Uma universidade situada nas proximidades (a Anhembi) oferece cursos de computação e inglês; voluntários de um banco (o Real) patrocinam atividades de dança contemporânea e esportes. Articularam-se os equipamentos públicos de educação, saúde, assistência social e cultural. O Conselho Tutelar, por exemplo, manifesta-se quando recebe denúncias de falta de atenção aos alunos mais vulneráveis.
Há uma ligação especial entre a escola e o posto de saúde. É inevitável fazer uma associação vital: quanto pior a saúde dos estudantes (o que é mais do que comum), pior o aprendizado.
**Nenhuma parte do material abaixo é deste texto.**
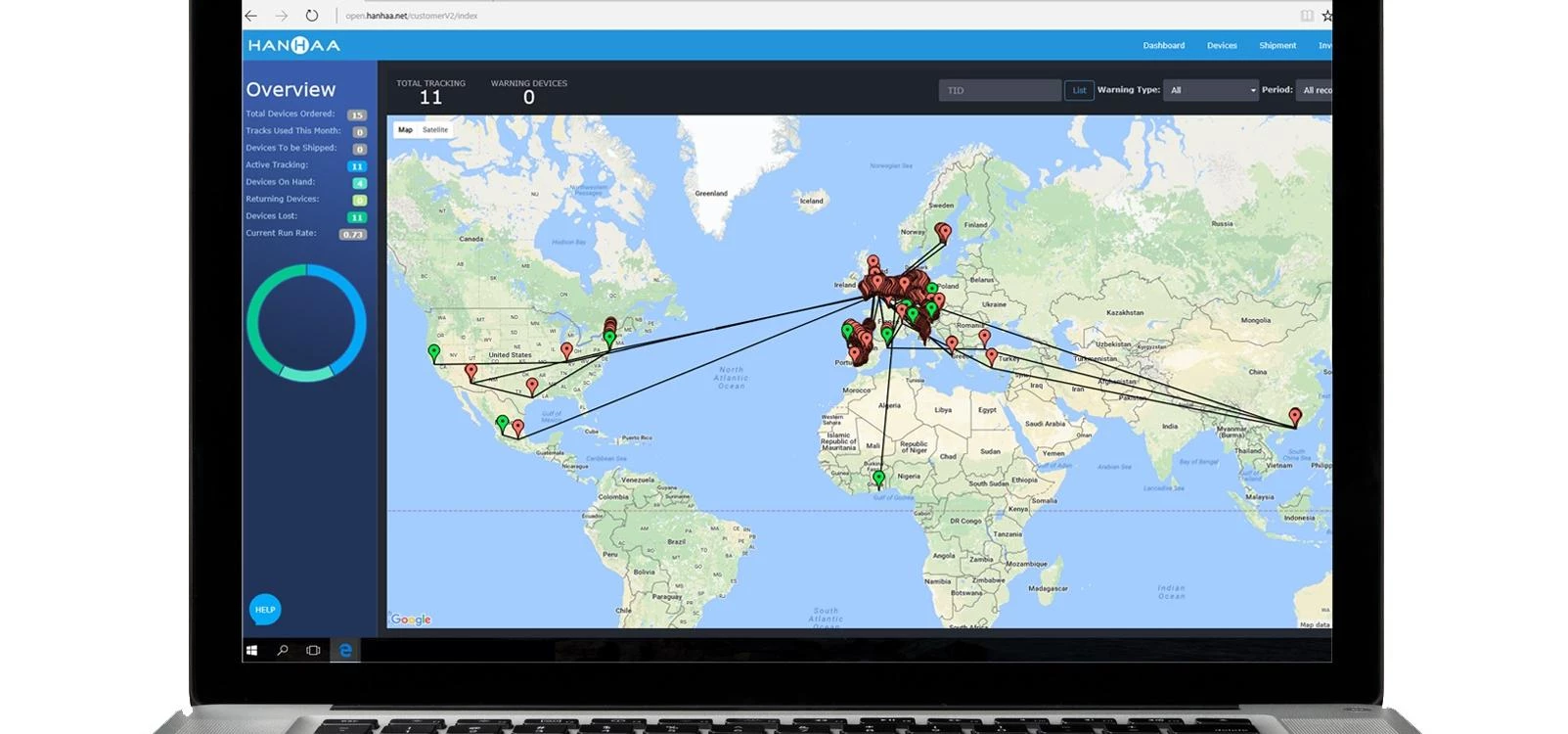Open the Period dropdown selector
This screenshot has width=1568, height=734.
[x=1316, y=90]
É preciso ser um ignorante total e absoluto para não perceber essa ligação -essa ignorância é justamente o que aponta aquele estudo da Unesco, segundo o qual a culpa é da vítima.
 

Esse arranjo local é complexo porque exige mobilização permanente e articulação entre a comunidade e diversas áreas do poder público, mas funciona. Basta ver a nota da escola, cujas deficiências, porém, persistem e são apontadas pelos pais.
Tanto funciona que, na quinta-feira passada, se reuniram reservadamente, em Brasília, representantes dos ministérios da Ciência e Tecnologia, da Educação, da Cultura, dos Esportes e do Desenvolvimento Social para descobrir como unir seus programas em torno da educação pública, estendendo-se numa rede pelos Estados e municípios.
Por depender da engenhosidade local, possivelmente, a chave para montar esse arranjo esteja mais na paixão de Ana Lúcia e Marcos por uma escola, sentimento transmitido aos filhos, do que nos técnicos. O casal participou do quase-milagre de manter a qualidade do ensino público dos tempos em que, crianças, se apaixonaram.
 

PS - Na lógica do arranjo local, o Ministério da Educação decidiu, na semana passada, conceder uma bolsa aos estudantes universitários que se disponham a auxiliar as escolas públicas -a bolsa seria, inicialmente, destinada aos alunos dos cursos de licenciatura e pedagogia. Há experiências desse tipo em andamento, tocadas por universidades mineiras, que mostram que, se o projeto for bem conduzido, todos sairão ganhando, a começar dos universitários, que adquirem habilidades profissionais. Coloquei em meu site (www.dimenstein.com.br) exemplos de arranjos educativos locais.